Des techniques de suivi de plus en plus poussées
Pour en savoir plus, plusieurs techniques sont utilisées. Les pièges photographiques permettent de capturer des images de l’animal en pleine activité, révélant ses habitudes et son comportement. L’analyse de l’ADN environnemental, technique plus récente, consiste à filtrer l’eau pour y retrouver des fragments biologiques laissés par la loutre, comme des cellules de peau ou des résidus organiques. Ces méthodes complémentaires offrent un aperçu précieux de sa présence sur le territoire.
Un symbole de résilience… encore fragile
Ce retour est une bonne nouvelle pour l’écosystème. Son retour témoigne de la résilience de la nature et de notre capacité à réparer nos erreurs passées. Mais tout n’est pas gagné. Elle reste cependant vulnérable et les menaces sont nombreuses. L’un de ses principaux dangers : la circulation routière. Lorsqu’elle doit contourner un obstacle aquatique, elle peut traverser les routes et être percutée par des véhicules. Pour l’aider, un premier “havre de paix” spécialement conçu pour elle a été inauguré sur le Lez : un refuge où elle peut se reposer et se mettre à l’abri du danger.
Un rôle clé pour la rivière
Protéger la loutre, c’est aussi préserver tout un écosystème. Elle joue un rôle clé dans la régulation des populations de poissons et d’écrevisses. Sa présence rappelle l’importance de conserver nos rivières en bon état. Les efforts de protection engagés ces dernières années portent leurs fruits. La loutre recolonise peu à peu son territoire. Un équilibre se reconstruit, fragile, mais prometteur.

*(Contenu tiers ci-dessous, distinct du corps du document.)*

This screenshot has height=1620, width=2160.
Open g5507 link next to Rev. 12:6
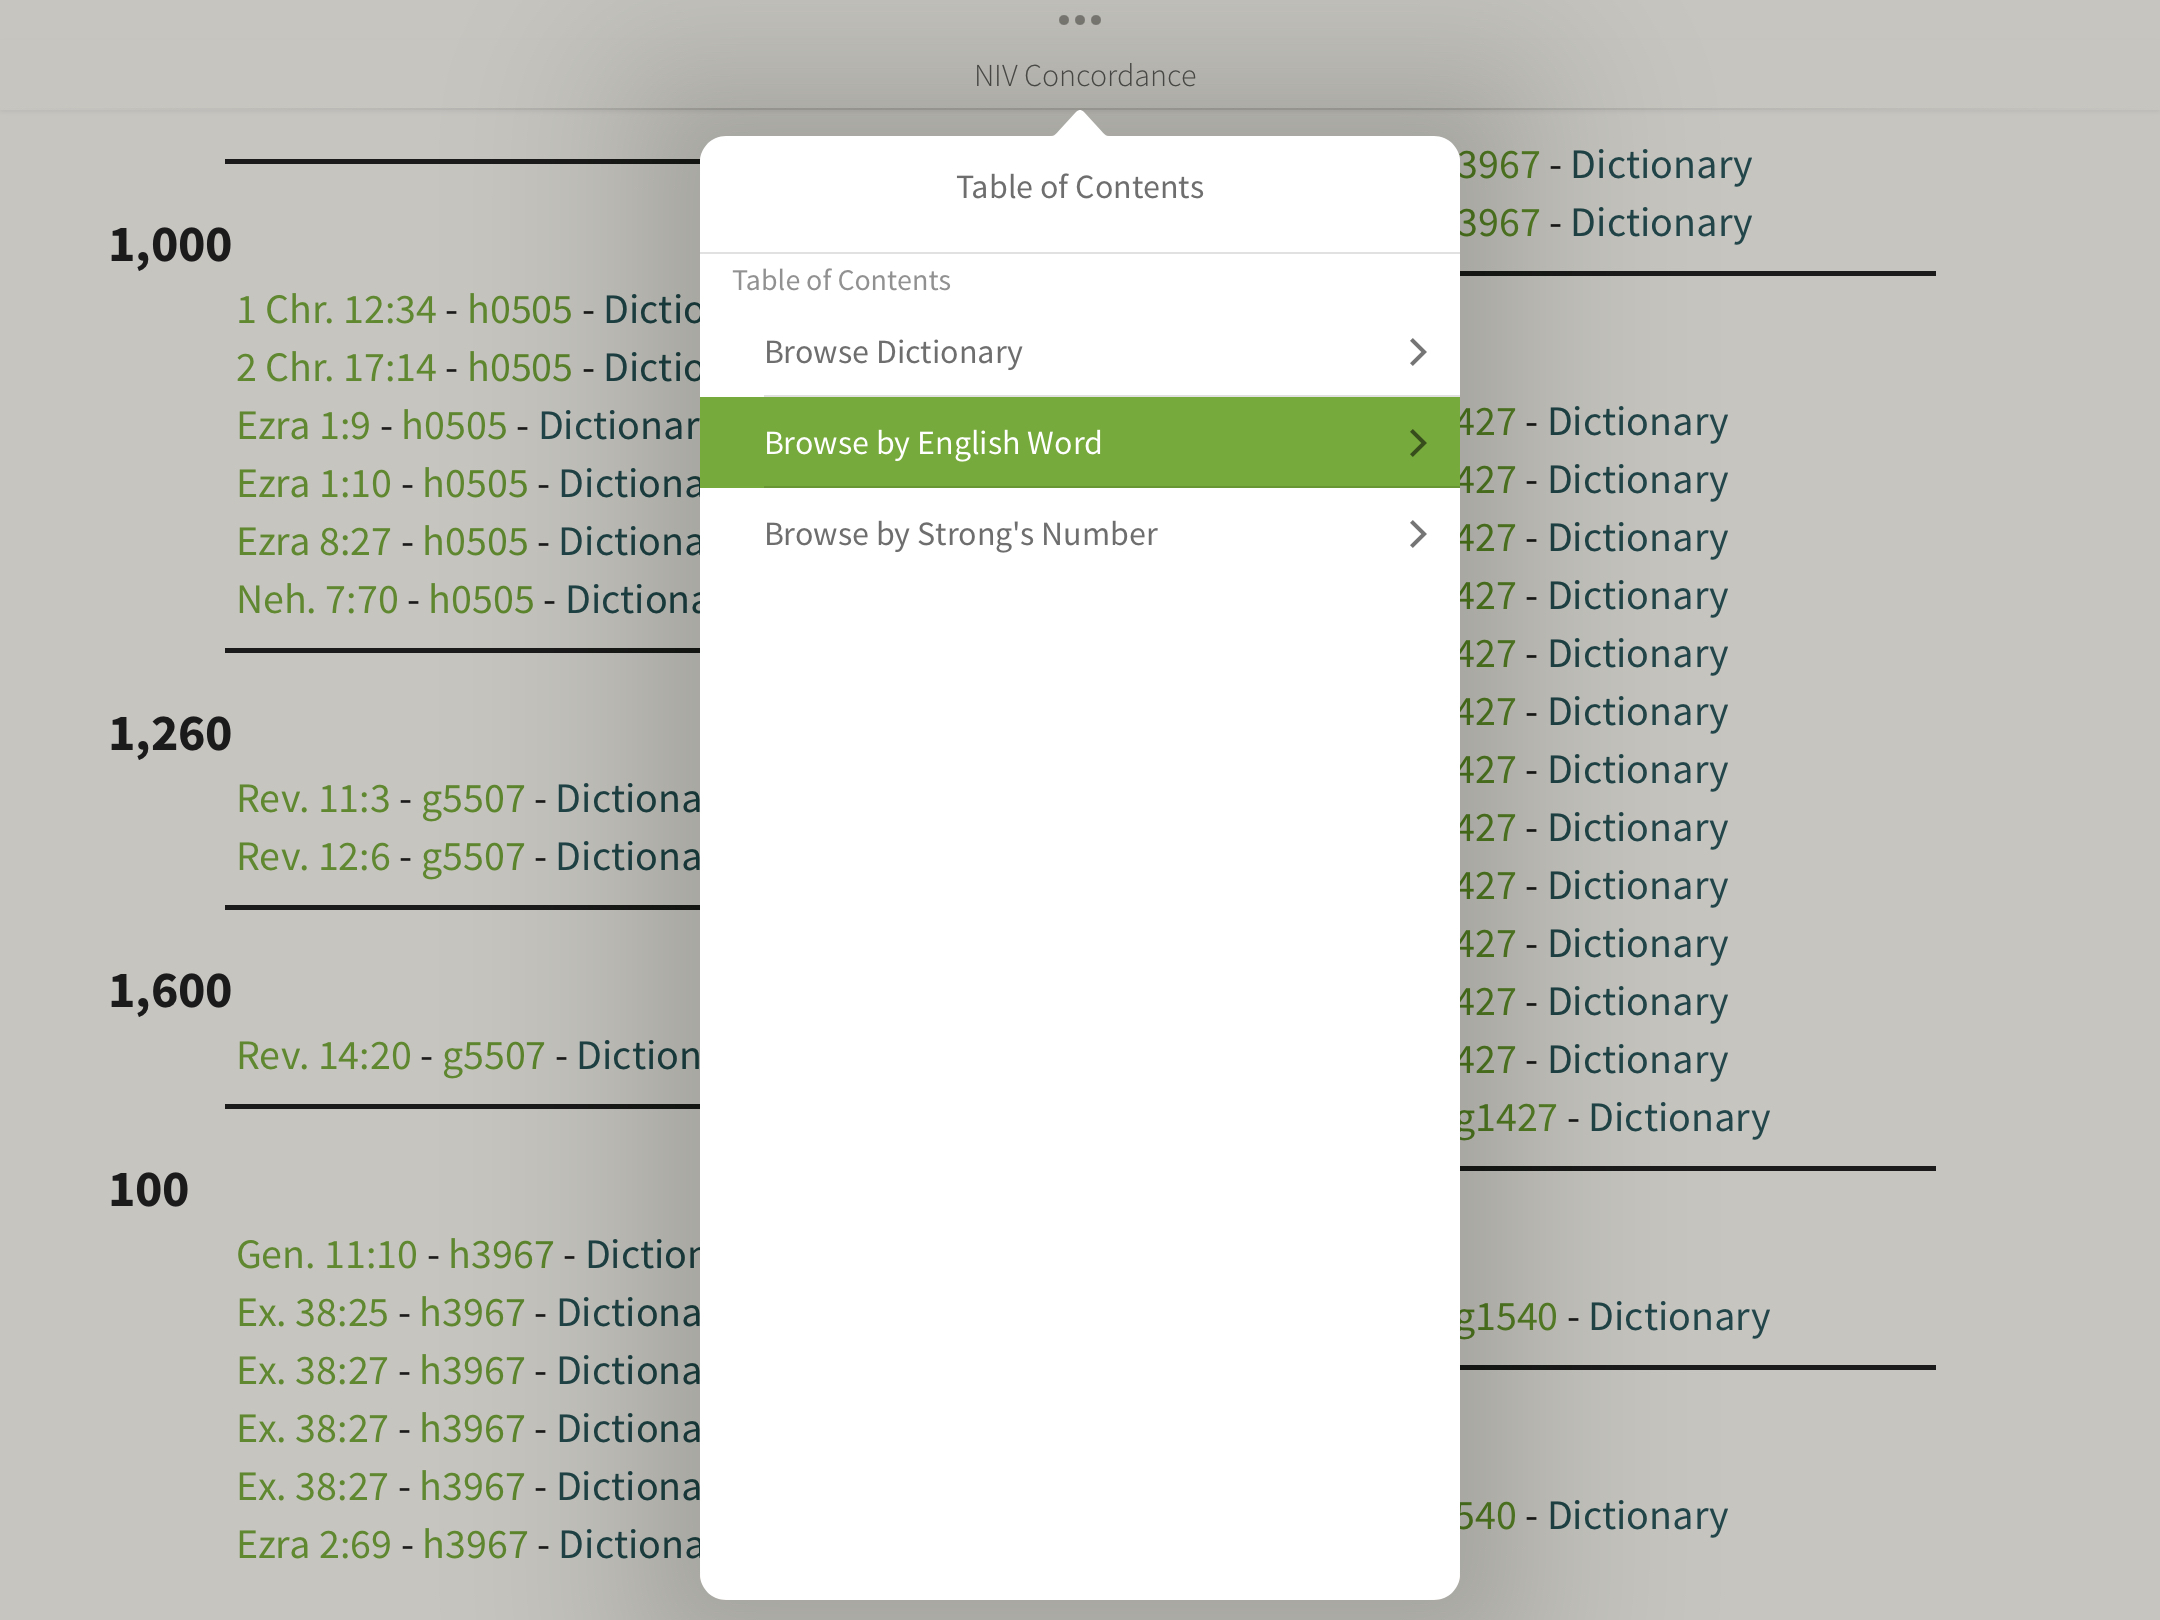[x=473, y=857]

Alors, la prochaine fois que vous vous promenez le long du Lez, ouvrez l’œil. Vous ne verrez peut-être pas la loutre elle-même, mais elle est là, quelque part, laissant derrière elle quelques indices de son retour.
Et si vous deveniez sentinelle du Lez ?
Si le destin de la loutre vous touche et que vous vivez le long du Lez, devenez actrice ou acteur de sa protection !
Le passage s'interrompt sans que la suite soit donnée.